US warns space companies about foreign spying

Reuters

By Michael Martina

WASHINGTON (Reuters) – U.S. counterintelligence agencies on Friday warned the American space industry to guard against efforts by foreign intelligence entities to steal research and trade secrets as they try to boost their own countries’ space programs.

“We anticipate growing threats to this burgeoning sector of the U.S. economy,” a U.S. counterintelligence official told Reuters, adding that “China and Russia are among the leading foreign intelligence threats to the U.S. space industry.”


The Federal Bureau of Investigation (FBI), the National Counterintelligence and Security Center (NCSC) and the Air Force Office of Special Investigations (AFOSI) issued a two-page bulletin, saying unspecified foreign entities were using cyberattacks and techniques such as strategic investment through joint ventures and acquisitions to gain access to the U.S. space industry.

The move is the latest push by Washington to raise awareness about an issue that has long vexed counterintelligence officials and has become a higher priority as the U.S. space industry spends billions of dollars developing new rockets and other technology.

The document warned companies to be on guard for facility visit requests, and attempts to gather confidential information at conferences.
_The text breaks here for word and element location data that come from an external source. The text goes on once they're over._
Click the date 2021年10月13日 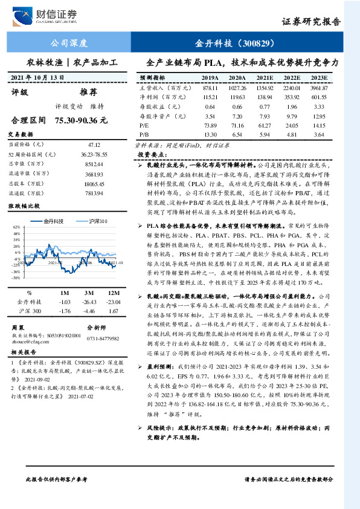pyautogui.click(x=45, y=78)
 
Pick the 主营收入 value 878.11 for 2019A pyautogui.click(x=210, y=88)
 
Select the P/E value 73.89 pyautogui.click(x=210, y=125)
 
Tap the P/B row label pyautogui.click(x=144, y=134)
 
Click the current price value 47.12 pyautogui.click(x=94, y=145)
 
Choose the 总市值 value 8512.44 pyautogui.click(x=94, y=163)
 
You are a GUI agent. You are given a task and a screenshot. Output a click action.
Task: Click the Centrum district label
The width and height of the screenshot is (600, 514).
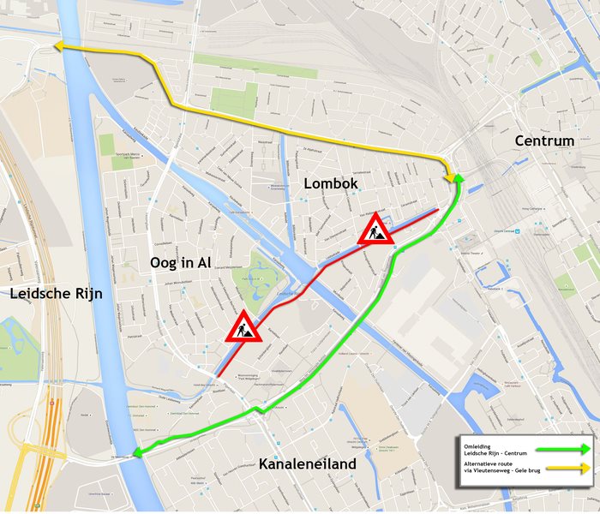tap(544, 140)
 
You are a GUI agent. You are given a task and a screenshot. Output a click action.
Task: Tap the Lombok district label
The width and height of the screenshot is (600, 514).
tap(330, 183)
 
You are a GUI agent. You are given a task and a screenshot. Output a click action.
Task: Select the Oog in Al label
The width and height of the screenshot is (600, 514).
tap(180, 262)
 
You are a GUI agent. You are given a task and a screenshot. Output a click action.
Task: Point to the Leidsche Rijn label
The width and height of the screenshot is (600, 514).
tap(57, 294)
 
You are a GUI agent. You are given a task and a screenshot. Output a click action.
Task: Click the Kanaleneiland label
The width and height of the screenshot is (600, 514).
tap(307, 463)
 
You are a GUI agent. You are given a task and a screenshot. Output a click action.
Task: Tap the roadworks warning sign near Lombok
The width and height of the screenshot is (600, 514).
tap(375, 230)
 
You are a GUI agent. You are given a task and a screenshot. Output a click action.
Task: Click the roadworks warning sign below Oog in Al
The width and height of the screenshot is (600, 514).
tap(243, 327)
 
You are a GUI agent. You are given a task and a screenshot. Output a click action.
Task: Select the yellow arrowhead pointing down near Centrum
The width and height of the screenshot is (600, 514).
tap(449, 176)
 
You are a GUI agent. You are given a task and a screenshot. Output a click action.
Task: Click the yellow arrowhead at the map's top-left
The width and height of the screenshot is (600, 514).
tap(58, 48)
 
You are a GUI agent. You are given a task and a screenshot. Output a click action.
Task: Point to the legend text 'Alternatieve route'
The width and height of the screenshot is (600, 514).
tap(488, 463)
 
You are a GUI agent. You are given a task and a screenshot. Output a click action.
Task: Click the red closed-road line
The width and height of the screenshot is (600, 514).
tap(326, 266)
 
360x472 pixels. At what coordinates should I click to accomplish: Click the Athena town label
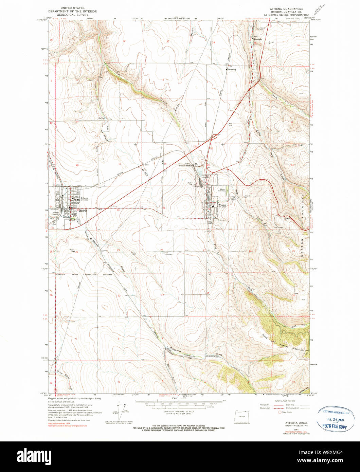point(85,198)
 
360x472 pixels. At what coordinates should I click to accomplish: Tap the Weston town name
point(222,205)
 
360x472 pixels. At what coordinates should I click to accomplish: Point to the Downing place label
point(232,70)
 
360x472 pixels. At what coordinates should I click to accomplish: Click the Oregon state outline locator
point(241,416)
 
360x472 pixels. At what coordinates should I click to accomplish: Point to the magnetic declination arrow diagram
point(120,412)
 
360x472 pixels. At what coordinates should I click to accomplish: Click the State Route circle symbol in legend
point(280,412)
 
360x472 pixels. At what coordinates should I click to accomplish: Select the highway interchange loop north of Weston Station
point(215,137)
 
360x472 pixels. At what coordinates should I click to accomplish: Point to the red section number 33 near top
point(167,41)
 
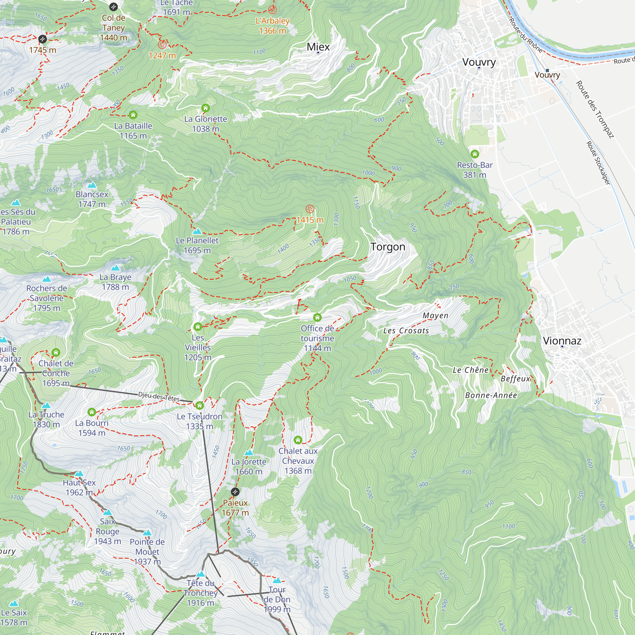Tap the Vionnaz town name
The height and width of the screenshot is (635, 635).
tap(562, 341)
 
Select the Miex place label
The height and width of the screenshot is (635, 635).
tap(318, 47)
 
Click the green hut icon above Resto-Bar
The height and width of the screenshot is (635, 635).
tap(475, 154)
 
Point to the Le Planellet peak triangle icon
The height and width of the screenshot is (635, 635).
tap(197, 231)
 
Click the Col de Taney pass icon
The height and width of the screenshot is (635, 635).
tap(113, 7)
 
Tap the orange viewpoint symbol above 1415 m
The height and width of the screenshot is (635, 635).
tap(310, 209)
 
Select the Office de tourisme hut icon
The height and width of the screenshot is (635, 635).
tap(317, 318)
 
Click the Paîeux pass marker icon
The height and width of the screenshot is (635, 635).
tap(235, 492)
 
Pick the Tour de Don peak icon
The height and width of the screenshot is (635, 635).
tap(277, 580)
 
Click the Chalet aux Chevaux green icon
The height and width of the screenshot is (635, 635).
tap(298, 440)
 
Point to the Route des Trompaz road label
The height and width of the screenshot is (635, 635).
tap(595, 110)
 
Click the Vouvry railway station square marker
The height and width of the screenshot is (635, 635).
tap(547, 70)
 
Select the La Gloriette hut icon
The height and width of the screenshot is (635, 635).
tap(205, 108)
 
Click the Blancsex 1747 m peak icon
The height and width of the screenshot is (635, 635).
tap(92, 185)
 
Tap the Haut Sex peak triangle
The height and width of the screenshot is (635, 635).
tap(79, 474)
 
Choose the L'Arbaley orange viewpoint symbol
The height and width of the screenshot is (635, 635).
tap(272, 10)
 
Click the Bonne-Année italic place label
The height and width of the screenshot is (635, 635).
tap(491, 395)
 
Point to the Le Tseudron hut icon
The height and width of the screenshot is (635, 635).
tap(199, 405)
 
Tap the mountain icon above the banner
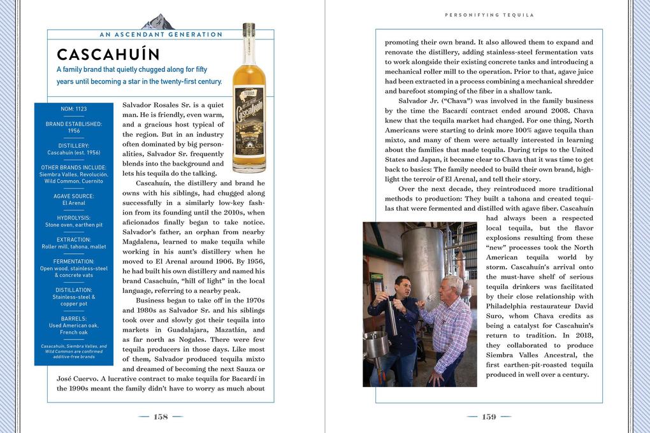tap(157, 23)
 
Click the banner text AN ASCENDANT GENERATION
tap(161, 34)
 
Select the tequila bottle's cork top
tap(249, 29)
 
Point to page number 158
tap(161, 416)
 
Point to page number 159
tap(489, 416)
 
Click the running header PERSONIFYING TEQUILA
tap(489, 15)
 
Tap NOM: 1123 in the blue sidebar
tap(73, 109)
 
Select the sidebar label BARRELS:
tap(73, 318)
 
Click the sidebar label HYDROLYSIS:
tap(73, 218)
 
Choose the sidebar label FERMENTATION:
tap(73, 261)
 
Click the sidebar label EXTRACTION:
tap(73, 239)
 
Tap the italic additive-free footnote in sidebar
tap(73, 351)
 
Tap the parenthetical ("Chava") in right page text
tap(450, 101)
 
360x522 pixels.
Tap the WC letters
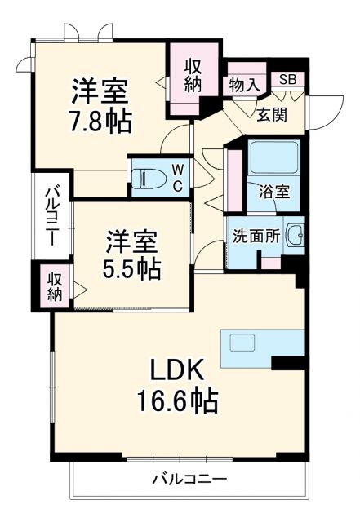coord(176,177)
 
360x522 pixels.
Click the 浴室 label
coord(272,193)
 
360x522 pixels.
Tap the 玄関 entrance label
coord(272,114)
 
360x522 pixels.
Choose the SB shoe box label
coord(288,79)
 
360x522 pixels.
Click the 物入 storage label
coord(244,83)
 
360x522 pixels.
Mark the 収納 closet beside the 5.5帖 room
coord(54,286)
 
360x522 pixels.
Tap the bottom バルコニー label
coord(189,478)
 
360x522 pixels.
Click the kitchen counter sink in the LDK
coord(247,341)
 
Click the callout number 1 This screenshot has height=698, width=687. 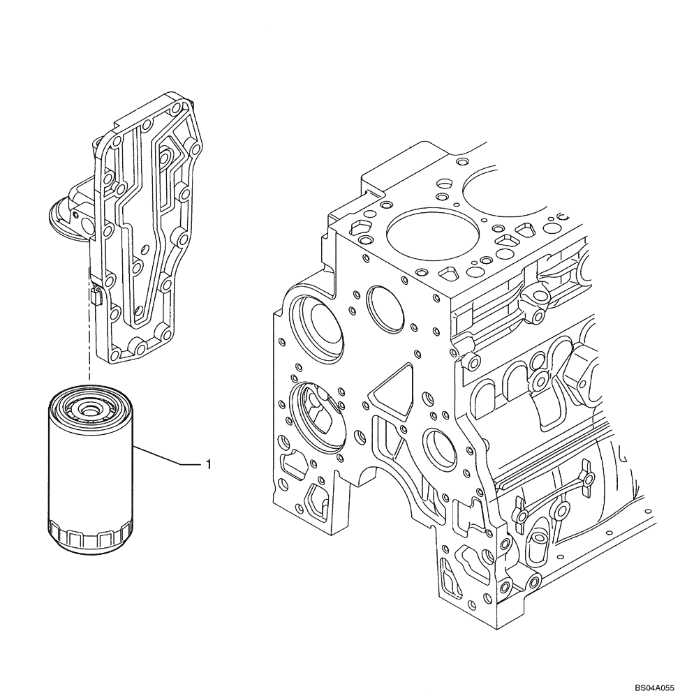(x=208, y=463)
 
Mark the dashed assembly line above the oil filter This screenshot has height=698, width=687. (x=89, y=335)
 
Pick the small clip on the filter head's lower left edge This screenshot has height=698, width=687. (x=96, y=296)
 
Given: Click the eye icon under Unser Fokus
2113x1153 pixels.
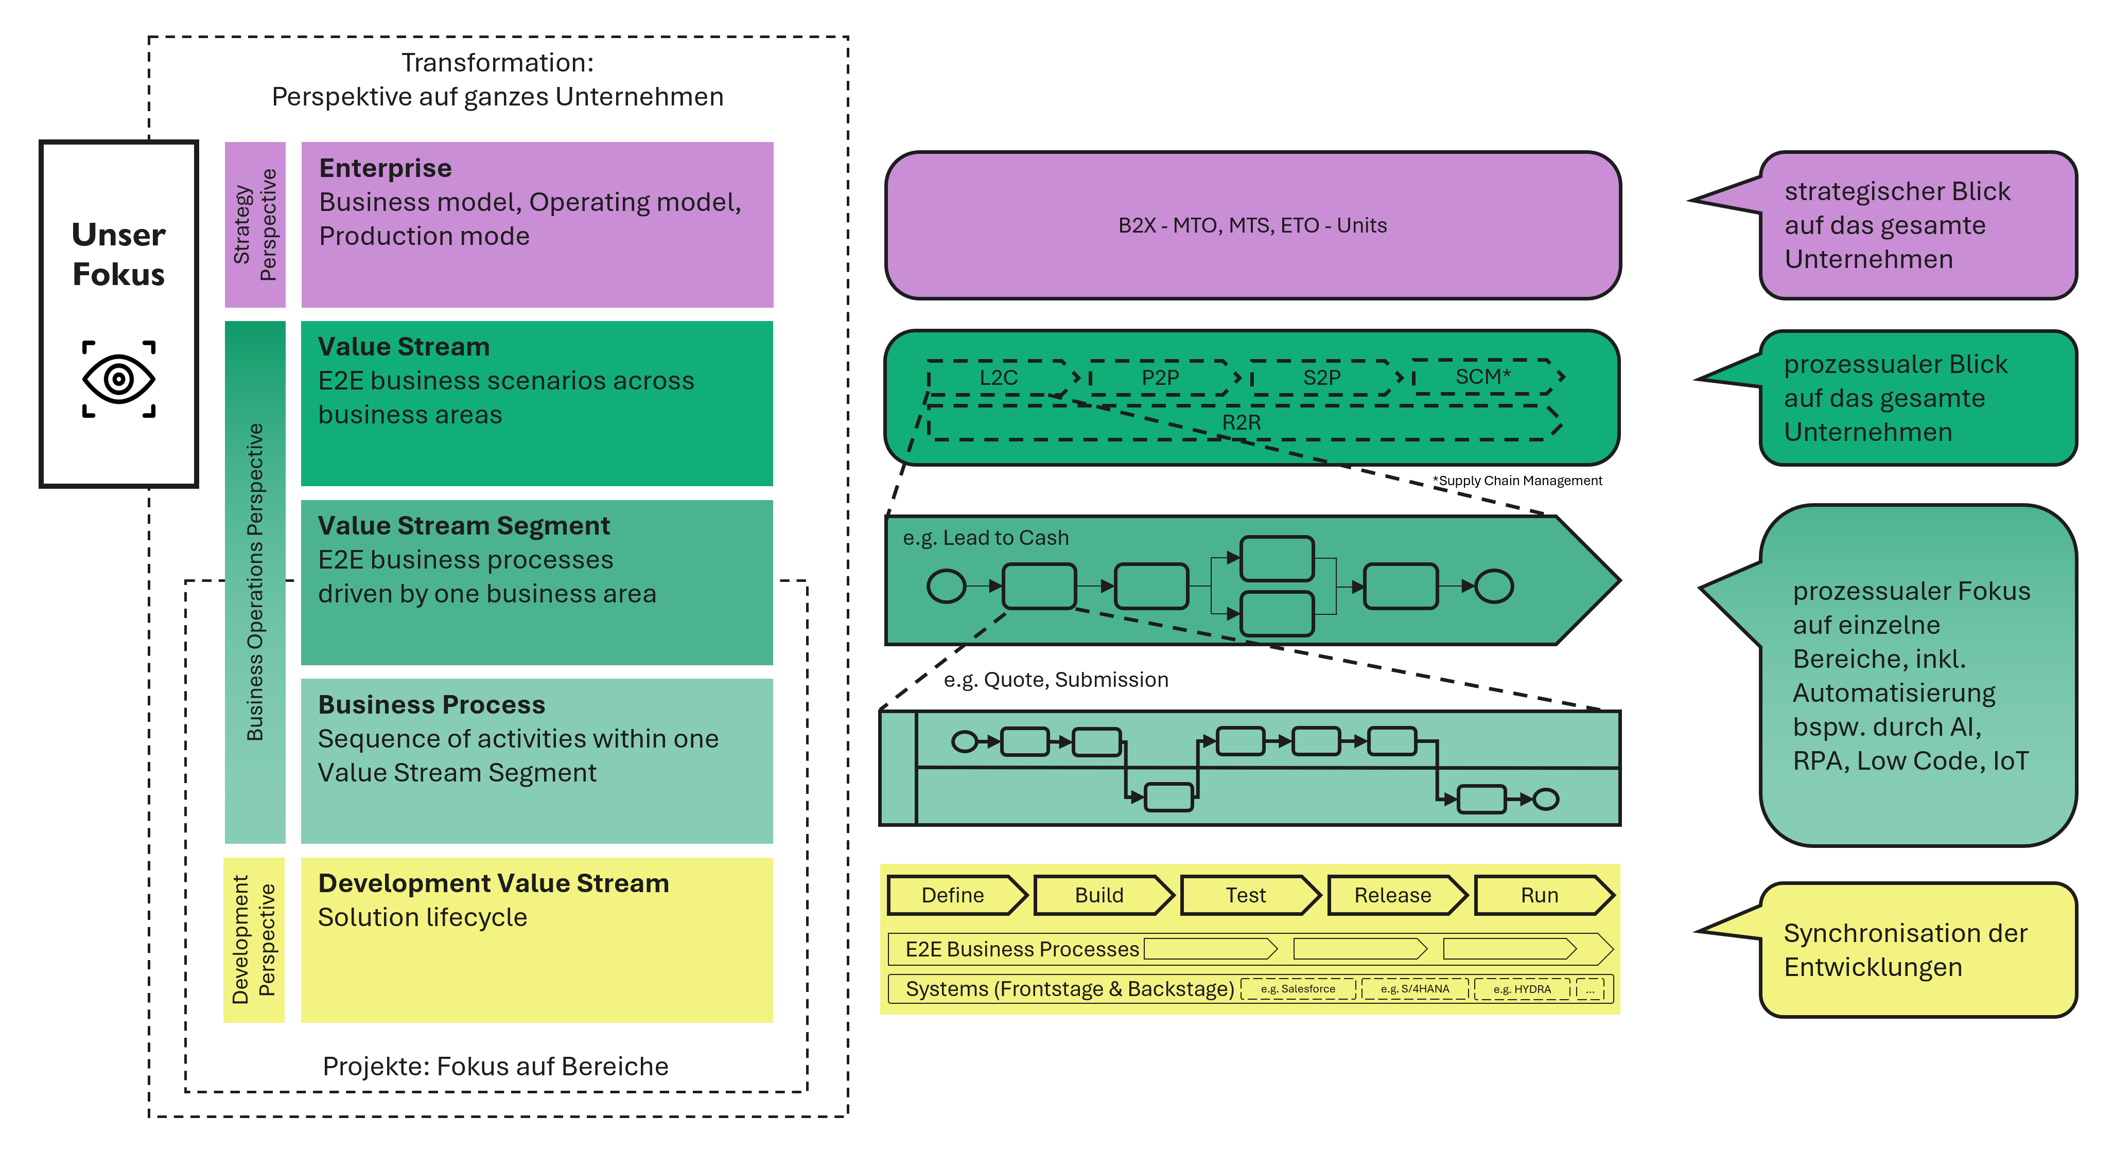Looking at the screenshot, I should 119,379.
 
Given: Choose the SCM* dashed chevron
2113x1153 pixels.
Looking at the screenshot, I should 1483,377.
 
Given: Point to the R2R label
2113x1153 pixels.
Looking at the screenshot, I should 1241,422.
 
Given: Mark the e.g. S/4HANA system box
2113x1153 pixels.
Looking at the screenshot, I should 1414,989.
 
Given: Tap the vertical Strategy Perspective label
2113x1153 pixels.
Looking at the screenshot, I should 255,225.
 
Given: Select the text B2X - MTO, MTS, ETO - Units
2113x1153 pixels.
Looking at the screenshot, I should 1252,225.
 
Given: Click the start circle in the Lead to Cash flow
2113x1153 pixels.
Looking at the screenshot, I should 946,587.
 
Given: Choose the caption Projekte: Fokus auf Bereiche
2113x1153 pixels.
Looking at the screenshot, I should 496,1066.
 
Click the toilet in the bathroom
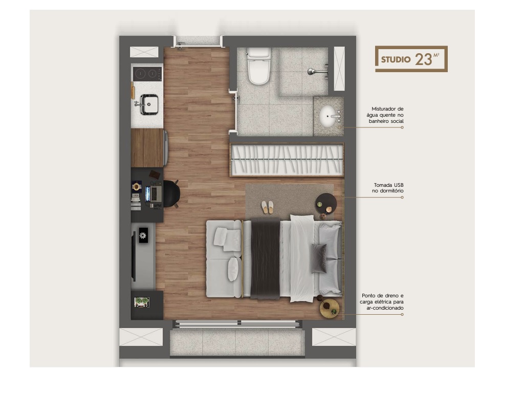point(258,67)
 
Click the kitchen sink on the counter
point(147,104)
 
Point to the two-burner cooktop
point(147,74)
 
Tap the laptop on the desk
point(153,193)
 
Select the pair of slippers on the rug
point(268,207)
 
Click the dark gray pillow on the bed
point(319,258)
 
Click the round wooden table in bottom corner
point(330,308)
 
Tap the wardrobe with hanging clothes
point(286,160)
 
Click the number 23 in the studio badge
point(424,59)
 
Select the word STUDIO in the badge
point(396,59)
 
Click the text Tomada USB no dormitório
point(387,188)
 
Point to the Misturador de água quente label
point(387,115)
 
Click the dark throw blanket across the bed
point(265,258)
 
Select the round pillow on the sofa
point(233,268)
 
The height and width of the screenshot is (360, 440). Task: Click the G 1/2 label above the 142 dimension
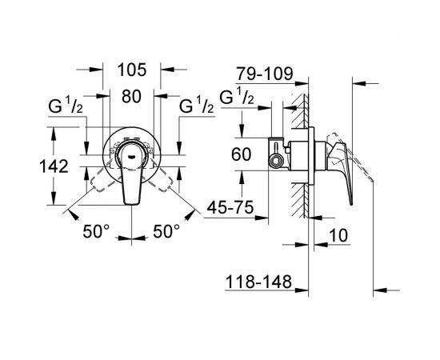69,106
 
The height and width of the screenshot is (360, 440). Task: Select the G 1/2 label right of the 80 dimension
196,106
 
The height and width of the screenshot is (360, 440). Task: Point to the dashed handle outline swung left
101,177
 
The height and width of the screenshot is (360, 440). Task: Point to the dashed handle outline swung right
165,177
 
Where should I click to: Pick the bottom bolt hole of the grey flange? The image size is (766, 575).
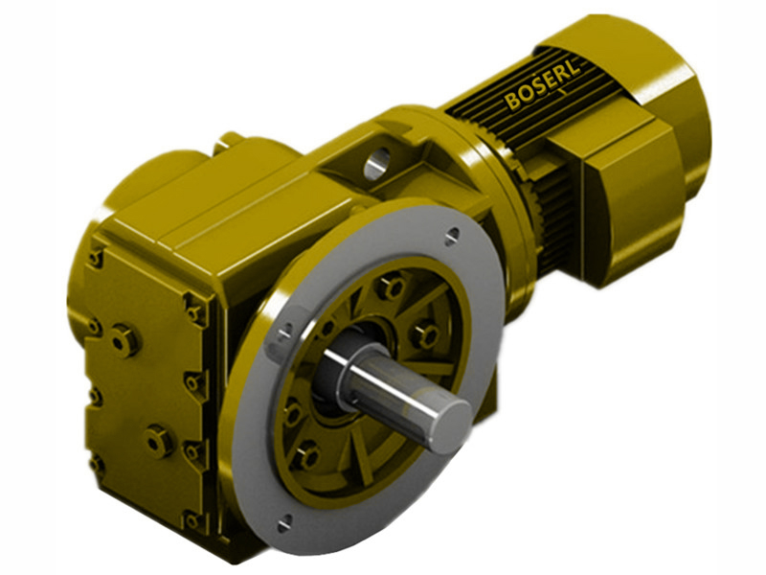point(283,522)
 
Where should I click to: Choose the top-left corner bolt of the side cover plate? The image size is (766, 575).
point(94,257)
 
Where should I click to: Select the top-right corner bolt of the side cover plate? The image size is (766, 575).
point(194,312)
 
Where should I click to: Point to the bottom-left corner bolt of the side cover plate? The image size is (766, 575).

It also said individual employees were at risk of recruitment efforts through offers of travel abroad or consultancy work and payment for proprietary information.

It urged companies to contact the FBI or AFOSI with any concerns of being targeted, as well as to track “peculiar incidents” and establish “insider threat” programs as part of vetting individuals in sensitive positions.

U.S. authorities have for years said Chinese hackers are targeting U.S. space know-how, including having accessed computers at the NASA Goddard Space Center and Jet Propulsion Laboratory, as well as numerous companies involved in aviation, space and satellite technology.

In 2019, Chinese national Tao Li was sentenced to 40 months in prison for conspiring to illegally export military- and space-grade technology to China, including radiation-hardened power amplifiers and circuits.

China says its space program is for peaceful purposes, but U.S. military officials say Beijing sees space as crucial to its military strategy.

The U.S. warned this year that China seeks to match or surpass it as a leader in space by 2045.